> Sayfa:
İçel ve Mersin’de olay yoktur. Mersin’e bağlı Tarsus kazasında çıkan olaylar da kontrol altına alınmıştır. Cebel‑i Bereket Sancağı’nın Dörtyol, Hassa, Osmaniye ve Bahçe kazalarıyla muhtelif karyelerinde olaylar devam etmektedir (BEO, 3538/265303).

Adana’da 25 Nisan akşamı saat on civarında, Ermenilerin ansısız karakolda bulunan askerler üzerine ateş açmaları sonucu asayiş yeniden bozulmuş, askerlerden üç kişi ölmüştür. Karışıklıklar gece boyu sürmüş, şehrin iki yerinde yangın çıkmış, ancak ertesi günü kontrol altına alınabilmiştir. Şehre bir gün sonra gelen birkaç nizamiye taburu şehre yerleştirilerek her türlü önlem alınmıştır (BEO, 3542/265639).

Adana’da bulunan İngiliz konsolosu şehirde gezerken Ermeni mahallelerini de görüp Ermenilerin durumlarını anlamak istemiş, yanında jandarma kumandanı ve birkaç süvari ve otuz nefer nizâmiye askeri bulunduğu halde, Ermeni mahallesinde yürürken Ermeniler tarafından yine askere ateş edilmiş, konsolos ateş etmemeleri konusunda Ermenileri uyarmak isterken kolundan vurulmuştur. Yarası ağır değildir. İngiliz konsolosu Ermenilerin askerleri vurmalarına, üzerine gaz yağı dökerek yakmalarına bizzat şahit olmuştur (BEO., 3536/265166).

> Verilen Öğeler:
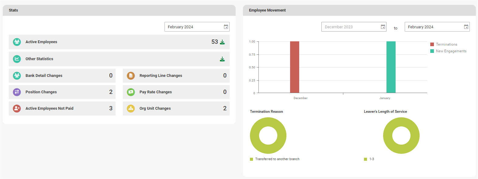Open the February 2024 end date calendar
Viewport: 478px width, 179px height.
coord(466,27)
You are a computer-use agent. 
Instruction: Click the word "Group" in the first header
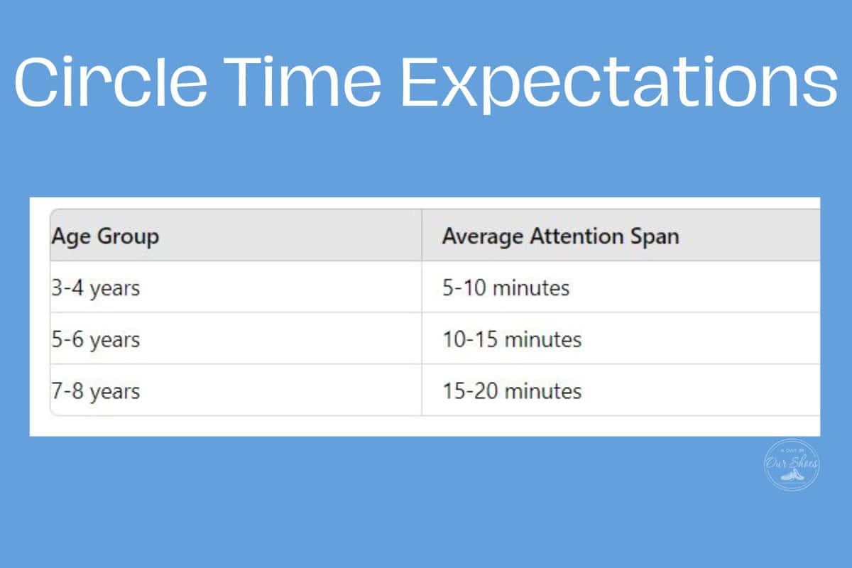click(x=128, y=237)
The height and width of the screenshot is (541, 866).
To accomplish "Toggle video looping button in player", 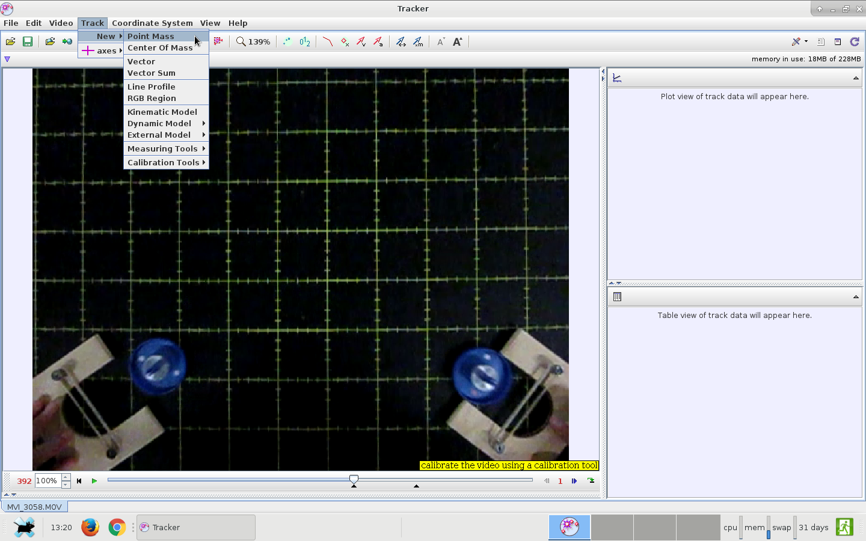I will click(x=591, y=481).
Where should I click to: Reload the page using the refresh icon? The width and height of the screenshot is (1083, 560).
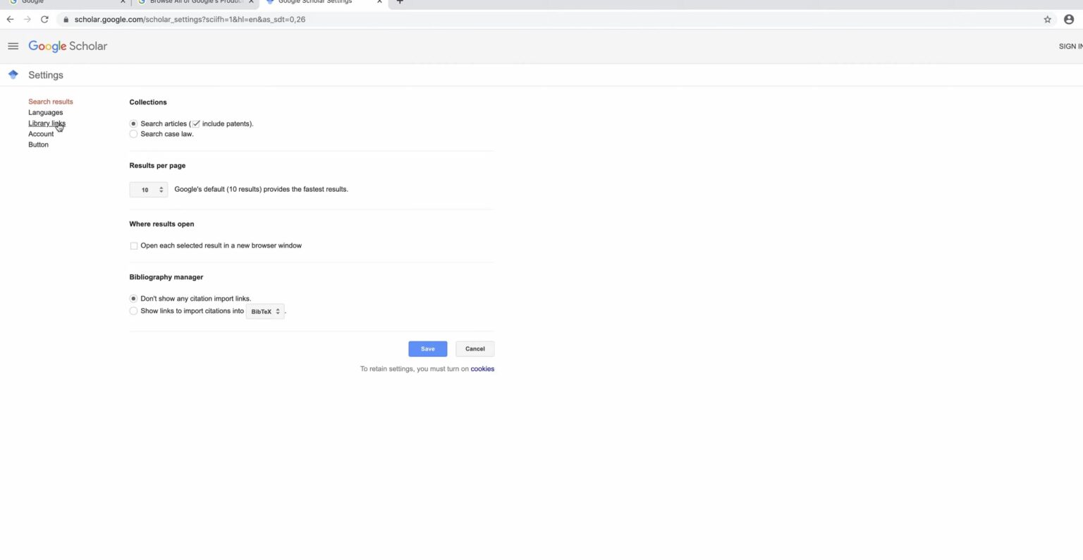pos(44,19)

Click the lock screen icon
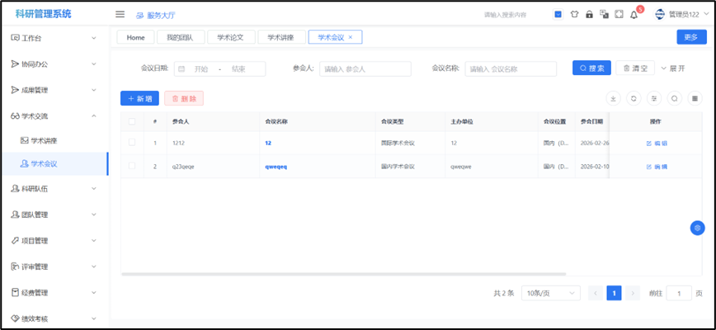click(589, 14)
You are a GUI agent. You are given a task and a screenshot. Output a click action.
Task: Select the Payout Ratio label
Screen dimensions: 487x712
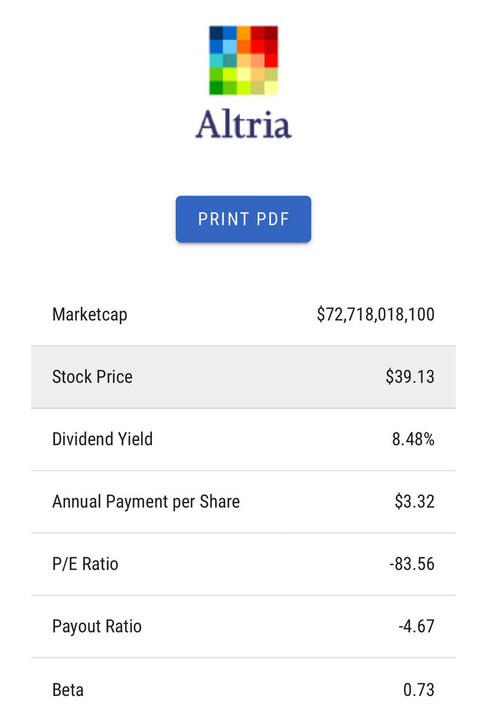(x=97, y=627)
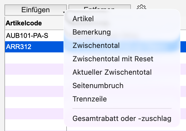Image resolution: width=186 pixels, height=131 pixels.
Task: Pick Zwischentotal mit Reset
Action: 113,59
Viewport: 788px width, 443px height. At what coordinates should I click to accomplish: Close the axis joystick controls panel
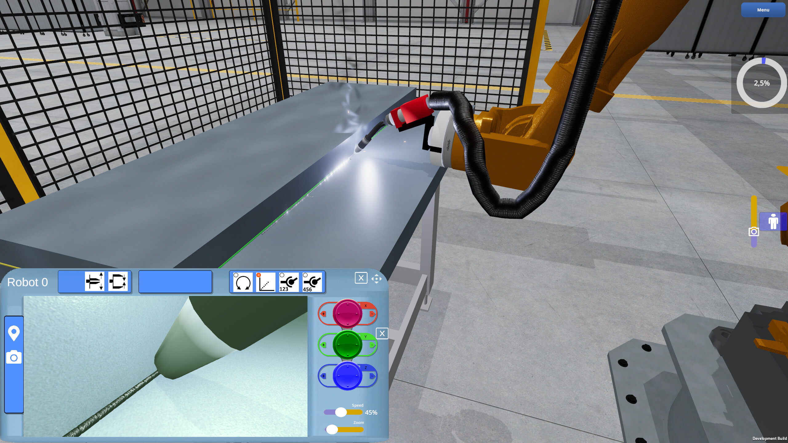(x=382, y=333)
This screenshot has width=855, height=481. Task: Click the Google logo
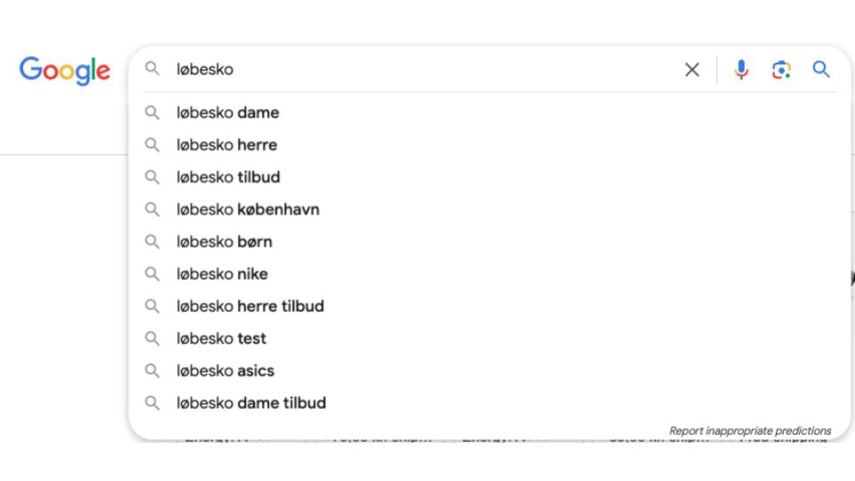click(65, 71)
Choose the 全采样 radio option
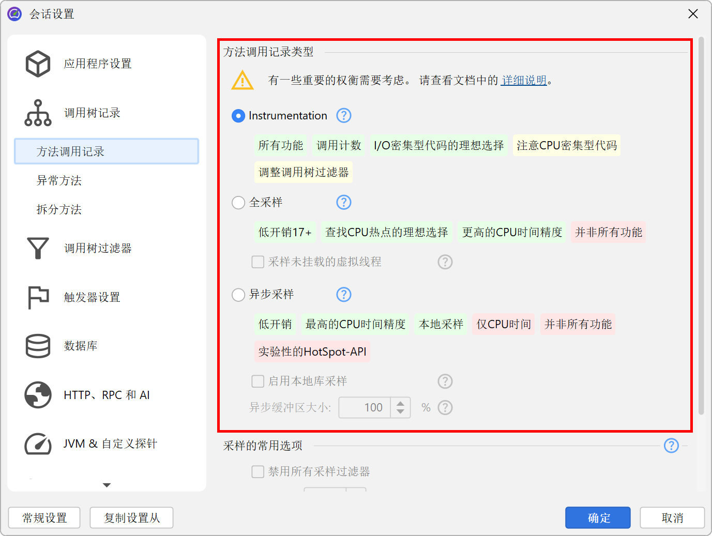The width and height of the screenshot is (712, 536). click(238, 203)
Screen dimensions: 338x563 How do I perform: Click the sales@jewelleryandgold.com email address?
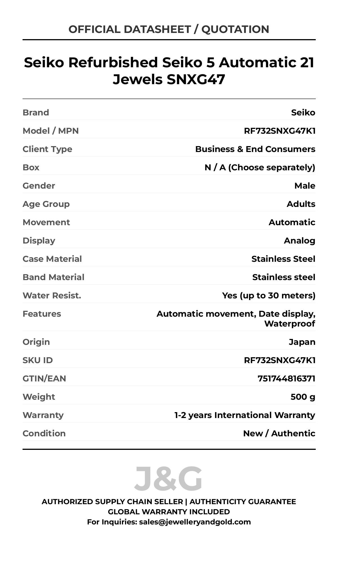(x=195, y=522)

> Yönerge A: Adana olaylarını anlatan metne göre 25 Nisan akşamı askerlerden kaç kişi ölmüştür?
> Yönerge B: Adana olaylarını anlatan metnin "İçel ve Mersin’de" ile başlayıp "etmektedir (BEO, 3538/265303)." ile biten kısmını aynen tekrarlayın.
> Yönerge C: Adana olaylarını anlatan metni son cümlesinden sonra sürdürün.

> Görevin Cevabı A: Üç kişi.

> Görevin Cevabı B:
İçel ve Mersin’de olay yoktur. Mersin’e bağlı Tarsus kazasında çıkan olaylar da kontrol altına alınmıştır. Cebel‑i Bereket Sancağı’nın Dörtyol, Hassa, Osmaniye ve Bahçe kazalarıyla muhtelif karyelerinde olaylar devam etmektedir (BEO, 3538/265303).

> Görevin Cevabı C:
Alınan Tedbirler

Harbiye Nezareti, olayların yayılmadan önlenmesi ve asayişin sağlanması için bölgedeki çeşitli askeri birliklerin Adana’ya sevki konusunda V. Ordu Kumandanlığı’na emir vermiştir (BEO., 3534/264992).

Olayları önlemek için Gelibolu ve II. Ordu bölgesinden Mersin’e acilen askeri birlikler gönderilmesine karar verilmiş, askerî birlikleri götürmek üzere Harbiye Nezareti tarafından vapurlar talep edilmiştir (BEO., 3535/265099).

Ayrıca Konya Redîf Livâsı’nın en yakın mevkilerden dört taburunun Adana’ya sevki için Harbiye Nezâreti’nden emir verilmiştir (BEO, 3535/265123).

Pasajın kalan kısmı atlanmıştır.